GIVEN REQUEST 1
Decide whether each statement agrees with the music passage. Answer yes or no for (a), (b) and (c), and quote the words of the passage that decide each one: (a) Spielberg used music in Close Encounters of the Third Kind as a common ground for starting communication. (b) The passage names six senses. (c) The writer believes it is easy to imagine life without music.

PROVIDED PASSAGE

Music gives a soul to the universe, wings to the mind, flight to the imagination and life to everything.

Music gives a soul to the universe, wings to the mind, flight to the imagination and life to everything.

Can you imagine what life would be like if there were no such thing as music, at all? Not one note. Try for a second to contemplate what that would be like. I think it is almost impossible.

Conversely, what if there were something just as amazing as music for which we do not currently have a sense (sight, smell, taste, touch and hearing) to process? Could you imagine what that would feel like? It would be akin to a blind person who was blind at birth suddenly being able to see for the first time. The experience would be inconceivable to most of our imaginations to conjure what that might feel like. 

Spielberg and the futurists envisioned music as the universal language that would establish a communication between us and life forms from another galaxy. In Close Encounters of the Third Kind, he leveraged music as the commonality that would initiate a communication and build a bond.

DATA TO PROCESS
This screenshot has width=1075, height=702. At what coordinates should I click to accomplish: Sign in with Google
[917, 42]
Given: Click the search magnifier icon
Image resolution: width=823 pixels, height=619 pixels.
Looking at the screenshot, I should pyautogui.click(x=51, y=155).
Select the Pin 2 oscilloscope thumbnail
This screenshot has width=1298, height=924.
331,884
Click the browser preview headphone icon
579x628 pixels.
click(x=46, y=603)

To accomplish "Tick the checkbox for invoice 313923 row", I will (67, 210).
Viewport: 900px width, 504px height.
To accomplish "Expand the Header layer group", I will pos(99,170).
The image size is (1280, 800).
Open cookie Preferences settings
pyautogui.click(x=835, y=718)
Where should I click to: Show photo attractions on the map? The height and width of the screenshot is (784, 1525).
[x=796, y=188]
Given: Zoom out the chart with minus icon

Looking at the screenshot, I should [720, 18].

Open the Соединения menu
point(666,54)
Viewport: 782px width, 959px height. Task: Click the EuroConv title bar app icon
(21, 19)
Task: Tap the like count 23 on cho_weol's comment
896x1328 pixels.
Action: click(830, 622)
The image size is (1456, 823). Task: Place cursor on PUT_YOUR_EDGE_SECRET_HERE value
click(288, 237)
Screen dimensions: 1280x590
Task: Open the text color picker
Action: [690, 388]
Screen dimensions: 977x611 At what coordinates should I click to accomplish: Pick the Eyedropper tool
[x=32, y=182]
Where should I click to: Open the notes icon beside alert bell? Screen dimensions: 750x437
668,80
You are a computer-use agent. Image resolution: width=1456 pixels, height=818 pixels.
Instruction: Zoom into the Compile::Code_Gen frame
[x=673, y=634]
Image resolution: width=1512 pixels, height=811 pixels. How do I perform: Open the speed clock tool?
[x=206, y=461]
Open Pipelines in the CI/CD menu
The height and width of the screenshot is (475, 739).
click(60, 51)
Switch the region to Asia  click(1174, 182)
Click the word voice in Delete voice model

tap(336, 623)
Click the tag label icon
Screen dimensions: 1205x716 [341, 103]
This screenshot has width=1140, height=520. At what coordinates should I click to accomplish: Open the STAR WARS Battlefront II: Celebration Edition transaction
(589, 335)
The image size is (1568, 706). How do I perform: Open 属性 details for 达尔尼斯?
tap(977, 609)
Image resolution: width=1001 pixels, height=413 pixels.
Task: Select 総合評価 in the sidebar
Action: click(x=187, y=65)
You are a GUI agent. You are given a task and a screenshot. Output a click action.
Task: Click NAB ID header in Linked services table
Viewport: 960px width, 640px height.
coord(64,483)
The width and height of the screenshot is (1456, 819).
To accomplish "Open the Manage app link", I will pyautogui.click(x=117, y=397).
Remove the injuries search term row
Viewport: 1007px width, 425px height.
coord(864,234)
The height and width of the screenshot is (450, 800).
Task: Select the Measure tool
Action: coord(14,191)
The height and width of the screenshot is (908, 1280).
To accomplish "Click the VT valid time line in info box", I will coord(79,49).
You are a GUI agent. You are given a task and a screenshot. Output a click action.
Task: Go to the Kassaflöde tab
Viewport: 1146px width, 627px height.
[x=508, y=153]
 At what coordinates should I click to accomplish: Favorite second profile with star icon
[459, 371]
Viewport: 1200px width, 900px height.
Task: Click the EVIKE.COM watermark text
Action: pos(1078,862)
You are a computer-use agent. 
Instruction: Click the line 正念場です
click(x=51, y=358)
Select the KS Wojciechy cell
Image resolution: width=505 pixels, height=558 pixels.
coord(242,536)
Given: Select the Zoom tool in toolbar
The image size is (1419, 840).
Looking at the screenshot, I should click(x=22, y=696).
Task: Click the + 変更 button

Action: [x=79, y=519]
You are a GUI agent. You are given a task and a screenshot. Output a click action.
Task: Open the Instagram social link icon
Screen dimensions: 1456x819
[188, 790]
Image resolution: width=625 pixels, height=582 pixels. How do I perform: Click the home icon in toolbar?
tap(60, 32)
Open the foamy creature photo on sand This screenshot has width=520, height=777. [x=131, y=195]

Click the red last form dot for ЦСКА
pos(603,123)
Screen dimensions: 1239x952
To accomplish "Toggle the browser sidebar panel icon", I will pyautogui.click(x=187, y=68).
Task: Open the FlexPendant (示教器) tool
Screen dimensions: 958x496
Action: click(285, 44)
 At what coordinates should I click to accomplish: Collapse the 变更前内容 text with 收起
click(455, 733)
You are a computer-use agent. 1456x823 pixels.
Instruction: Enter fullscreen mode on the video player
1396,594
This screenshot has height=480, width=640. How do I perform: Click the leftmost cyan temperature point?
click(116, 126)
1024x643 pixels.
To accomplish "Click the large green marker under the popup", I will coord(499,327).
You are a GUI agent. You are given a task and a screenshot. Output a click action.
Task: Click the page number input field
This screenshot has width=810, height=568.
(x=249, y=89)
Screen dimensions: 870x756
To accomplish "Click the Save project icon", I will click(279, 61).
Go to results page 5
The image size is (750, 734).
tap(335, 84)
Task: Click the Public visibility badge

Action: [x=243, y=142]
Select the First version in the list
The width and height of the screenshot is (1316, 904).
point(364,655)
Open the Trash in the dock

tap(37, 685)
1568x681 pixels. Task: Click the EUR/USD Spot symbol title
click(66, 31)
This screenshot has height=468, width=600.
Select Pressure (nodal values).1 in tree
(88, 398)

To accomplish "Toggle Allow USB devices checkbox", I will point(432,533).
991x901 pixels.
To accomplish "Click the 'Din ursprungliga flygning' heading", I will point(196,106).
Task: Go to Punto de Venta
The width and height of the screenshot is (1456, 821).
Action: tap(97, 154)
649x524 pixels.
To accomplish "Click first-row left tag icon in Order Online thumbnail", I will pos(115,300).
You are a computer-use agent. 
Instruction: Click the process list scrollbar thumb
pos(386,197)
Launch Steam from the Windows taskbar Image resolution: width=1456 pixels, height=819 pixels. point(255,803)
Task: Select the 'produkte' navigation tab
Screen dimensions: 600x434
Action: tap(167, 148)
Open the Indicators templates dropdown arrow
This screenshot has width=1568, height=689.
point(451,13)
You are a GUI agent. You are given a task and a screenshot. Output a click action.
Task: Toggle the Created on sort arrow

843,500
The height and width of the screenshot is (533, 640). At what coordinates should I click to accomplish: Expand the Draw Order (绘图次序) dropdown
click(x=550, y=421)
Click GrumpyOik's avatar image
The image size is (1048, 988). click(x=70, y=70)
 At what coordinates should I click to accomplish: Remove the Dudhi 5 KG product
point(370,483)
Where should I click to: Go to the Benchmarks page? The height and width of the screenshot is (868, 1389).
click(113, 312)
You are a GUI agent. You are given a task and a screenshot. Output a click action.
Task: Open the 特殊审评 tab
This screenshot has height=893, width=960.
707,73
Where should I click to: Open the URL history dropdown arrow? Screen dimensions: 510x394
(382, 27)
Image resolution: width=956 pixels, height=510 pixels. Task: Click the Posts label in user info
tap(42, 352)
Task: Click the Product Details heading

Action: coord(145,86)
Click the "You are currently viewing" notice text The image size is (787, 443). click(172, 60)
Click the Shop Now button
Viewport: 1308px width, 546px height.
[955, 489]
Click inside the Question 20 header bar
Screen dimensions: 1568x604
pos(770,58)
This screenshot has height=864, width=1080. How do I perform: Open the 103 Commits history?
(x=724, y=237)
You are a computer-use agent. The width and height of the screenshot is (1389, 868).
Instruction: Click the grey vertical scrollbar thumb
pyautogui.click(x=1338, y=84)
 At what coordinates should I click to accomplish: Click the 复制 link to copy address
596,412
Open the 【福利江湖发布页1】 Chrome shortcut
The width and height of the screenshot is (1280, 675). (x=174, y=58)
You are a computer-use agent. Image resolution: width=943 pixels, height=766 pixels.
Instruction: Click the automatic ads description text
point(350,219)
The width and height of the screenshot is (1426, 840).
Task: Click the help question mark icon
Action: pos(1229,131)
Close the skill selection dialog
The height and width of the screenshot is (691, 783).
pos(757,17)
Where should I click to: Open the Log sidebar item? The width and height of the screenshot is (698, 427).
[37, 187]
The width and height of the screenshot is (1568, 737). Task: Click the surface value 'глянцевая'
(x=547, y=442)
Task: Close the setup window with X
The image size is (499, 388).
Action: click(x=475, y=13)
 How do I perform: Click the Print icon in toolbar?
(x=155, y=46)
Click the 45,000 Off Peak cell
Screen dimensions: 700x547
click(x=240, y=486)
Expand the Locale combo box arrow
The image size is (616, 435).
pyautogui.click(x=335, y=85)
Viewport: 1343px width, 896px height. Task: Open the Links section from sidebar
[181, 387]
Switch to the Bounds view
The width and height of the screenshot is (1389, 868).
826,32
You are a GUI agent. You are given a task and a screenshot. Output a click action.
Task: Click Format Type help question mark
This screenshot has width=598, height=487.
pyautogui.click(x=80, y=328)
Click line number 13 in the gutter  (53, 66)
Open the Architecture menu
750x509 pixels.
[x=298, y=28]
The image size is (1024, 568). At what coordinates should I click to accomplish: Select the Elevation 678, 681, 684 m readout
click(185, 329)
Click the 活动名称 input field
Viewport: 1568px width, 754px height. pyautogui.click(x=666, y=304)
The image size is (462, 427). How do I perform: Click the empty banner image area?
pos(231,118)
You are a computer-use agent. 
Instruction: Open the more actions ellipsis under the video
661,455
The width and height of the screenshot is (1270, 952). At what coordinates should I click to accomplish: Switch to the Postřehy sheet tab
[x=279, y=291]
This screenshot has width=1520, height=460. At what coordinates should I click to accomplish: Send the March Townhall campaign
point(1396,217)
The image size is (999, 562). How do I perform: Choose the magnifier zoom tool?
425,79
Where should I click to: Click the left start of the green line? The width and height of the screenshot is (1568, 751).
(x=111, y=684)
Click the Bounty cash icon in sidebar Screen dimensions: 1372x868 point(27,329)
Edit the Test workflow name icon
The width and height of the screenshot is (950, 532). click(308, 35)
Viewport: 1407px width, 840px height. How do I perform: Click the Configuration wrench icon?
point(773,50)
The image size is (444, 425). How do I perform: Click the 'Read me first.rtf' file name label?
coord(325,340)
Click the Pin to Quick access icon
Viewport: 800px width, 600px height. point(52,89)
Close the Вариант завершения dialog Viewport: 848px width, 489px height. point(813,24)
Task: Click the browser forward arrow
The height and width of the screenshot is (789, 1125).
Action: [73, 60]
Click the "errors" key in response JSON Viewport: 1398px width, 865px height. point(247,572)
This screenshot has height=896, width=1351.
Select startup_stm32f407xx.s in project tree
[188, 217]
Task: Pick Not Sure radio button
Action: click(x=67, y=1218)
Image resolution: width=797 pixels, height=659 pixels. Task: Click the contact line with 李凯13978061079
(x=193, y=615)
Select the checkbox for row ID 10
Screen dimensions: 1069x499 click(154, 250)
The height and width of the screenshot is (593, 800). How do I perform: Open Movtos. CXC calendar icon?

GIVEN REQUEST 2
Write out the entries from the line with "Where should I click to: Open the notes" to the line with "click(60, 51)" as a JSON list of strings, with one string per line and blank lines omitted.

RIGHT ANSWER 1
(a) Yes: "he leveraged music as the commonality that would initiate a communication and build a bond."
(b) No: "(sight, smell, taste, touch and hearing)"
(c) No: "I think it is almost impossible."

RIGHT ANSWER 2
[
  "Where should I click to: Open the notes icon beside alert bell? Screen dimensions: 750x437",
  "668,80",
  "You are a computer-use agent. Image resolution: width=1456 pixels, height=818 pixels.",
  "Instruction: Zoom into the Compile::Code_Gen frame",
  "[x=673, y=634]",
  "Image resolution: width=1512 pixels, height=811 pixels. How do I perform: Open the speed clock tool?",
  "[x=206, y=461]",
  "Open Pipelines in the CI/CD menu",
  "The height and width of the screenshot is (475, 739).",
  "click(60, 51)"
]